The takeaway from this is that this will enable personalized management plans to be rolled out to support affected individuals through these difficult times.
Emerging trends shaping fintech use by banks and businesses
The rise of automation
Firstly, automation is a critical priority for credit risk management, and consumers are expecting more from organizations.
Increasing automation is ranked as a high or critical priority for credit risk assessment and management in the next 12 months by 73% of businesses.
Over half (52%) say that this is to increase the speed of credit decisions and reduce manual errors in the risk decisioning and management process (50%).
With that said, 33% say there are challenges in increasing the automation of credit decisioning and management, mainly with how current automation technologies have not matured yet. The other would be that they face challenges due to legacy technology and systems (26%).
A higher speed of credit decisioning and quicker loan approval rates could provide a vital lifeline for consumers.
In fact, 75% of Australian consumers believe home loan approvals should happen within three days, while 50% expect the approval to take place within 24 hours.
Increased data sources needed
Secondly, a broad spectrum of data sources is needed for a holistic view of customers in order to improve financial inclusion
Improving the use of data and insights in business decision-making has emerged as a top priority for businesses (44%).
However, organizations are not leveraging all the data sources available to them. In fact, 34% of respondents agree that their organization has declined applications from viable customers due to insufficient credit data.
To improve risk assessment and management, lenders will continue to leverage more traditional forms of data such as banking or credit bureau data (41%) and tap on new data sources such as alternative credit data (40%) for credit risk and management over the next 12 months.
Alternative data sources include telco data, consumer data, or e-commerce data, and provide a comprehensive credit profile of a potential customer.
The use of alternative data means lenders can better assess their customers’ creditworthiness, providing them with critical access to credit which could transform their lives for the better.

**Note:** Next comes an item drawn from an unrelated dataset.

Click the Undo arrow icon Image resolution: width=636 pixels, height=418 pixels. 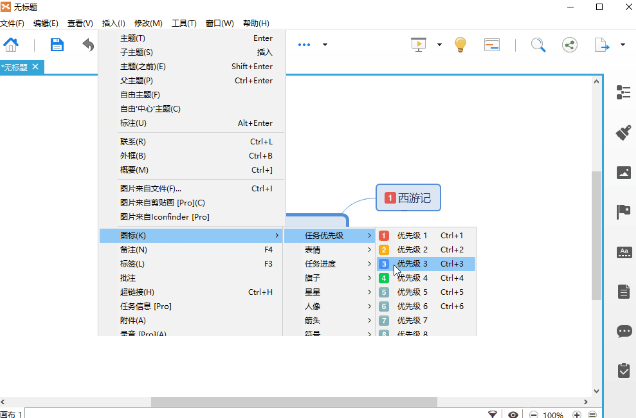point(88,44)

Today, Buy Now Pay Later platforms are gaining popularity for providing fast and easy credit to more people. While beneficial for the underbanked, if not carefully monitored, BNPL platforms could put consumers at risk of overextending themselves.

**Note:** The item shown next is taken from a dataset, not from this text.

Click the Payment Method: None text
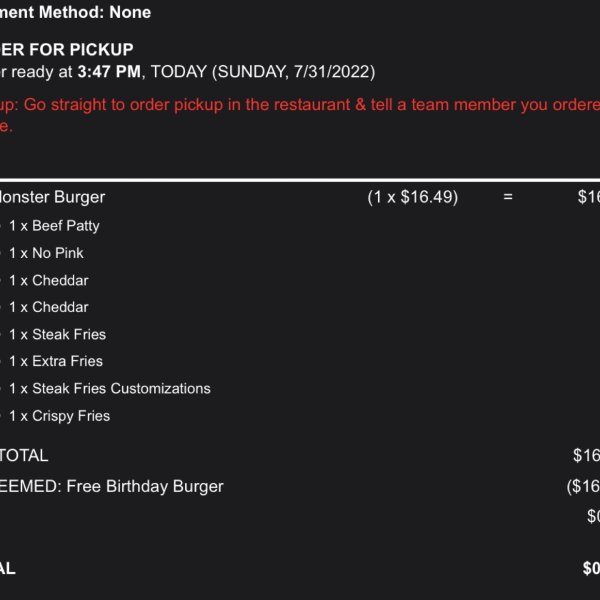 (75, 12)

Therefore, alternative data is extremely critical in ensuring credit risk assessments are accurate in setting personalized spending limits so that customers spend sustainably and responsibly.
Prioritizing long-term customer relationships
Banks and lenders are also now pushing for an elevated customer experience (CX) as part of strategies to prioritize long-term customer relationships.

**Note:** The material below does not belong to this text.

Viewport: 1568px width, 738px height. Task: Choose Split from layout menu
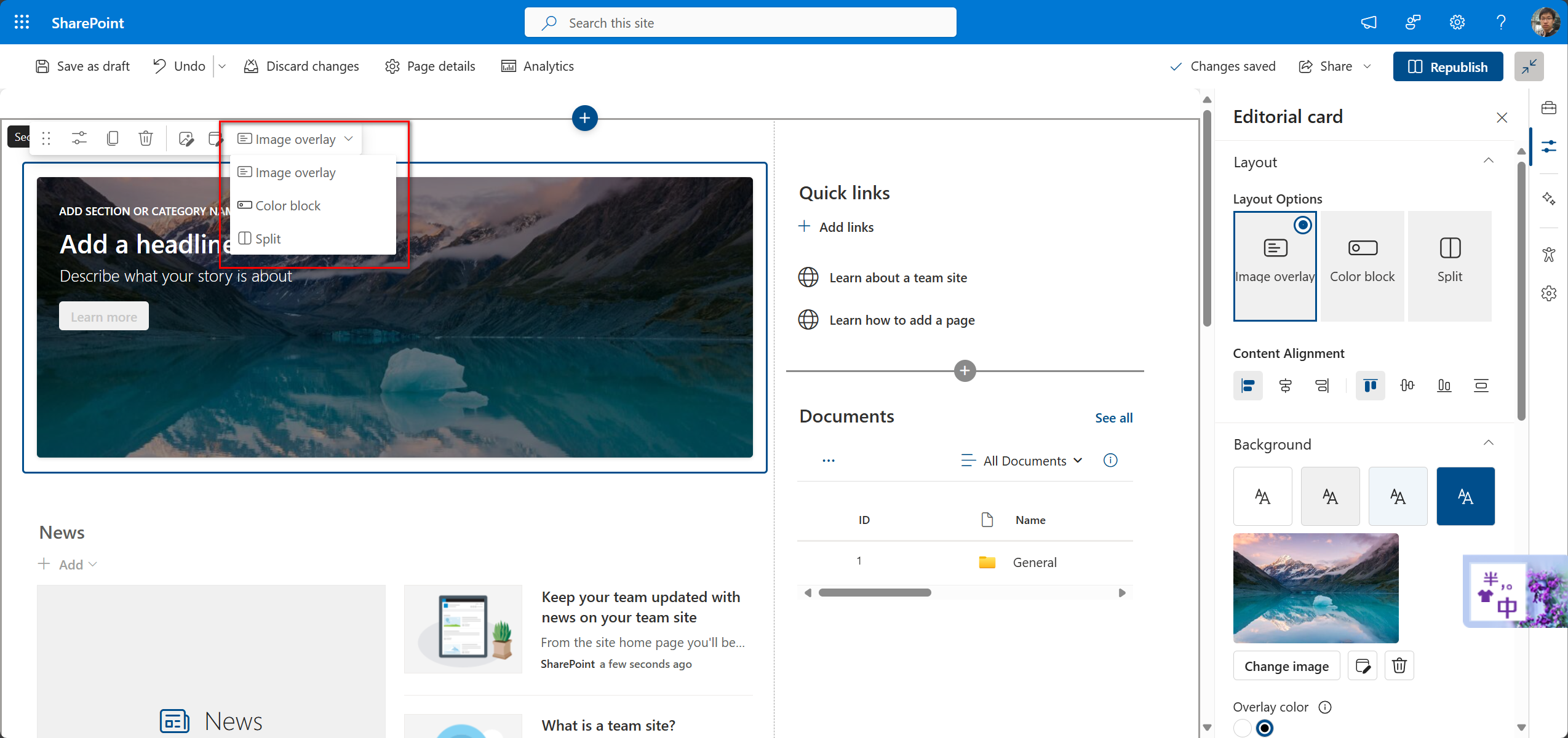point(268,239)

As more customers are reached online, there is a lower focus on reducing costs (23%) and more investment in improving online customer engagement to build better relationships.
The study found that businesses thought that improving CX is one of the most important business priorities (43%), alongside growing revenue (42%).
Organizations appear to understand that nurturing strong relationships with customers is essential to building strong brand loyalty.
A 2021 Global Decisioning Report by Experian also showed that 59% of consumers would give a company more business if they felt that they were treated fairly.
It’s clear from the trends we see in fintech that the demand for digital and online banking and financial services will not reduce in the coming years.
Aside from banks, it’s also great to see businesses in APAC ensuring that vulnerable markets are protected enough through sound business decision-making powered by data and analytics.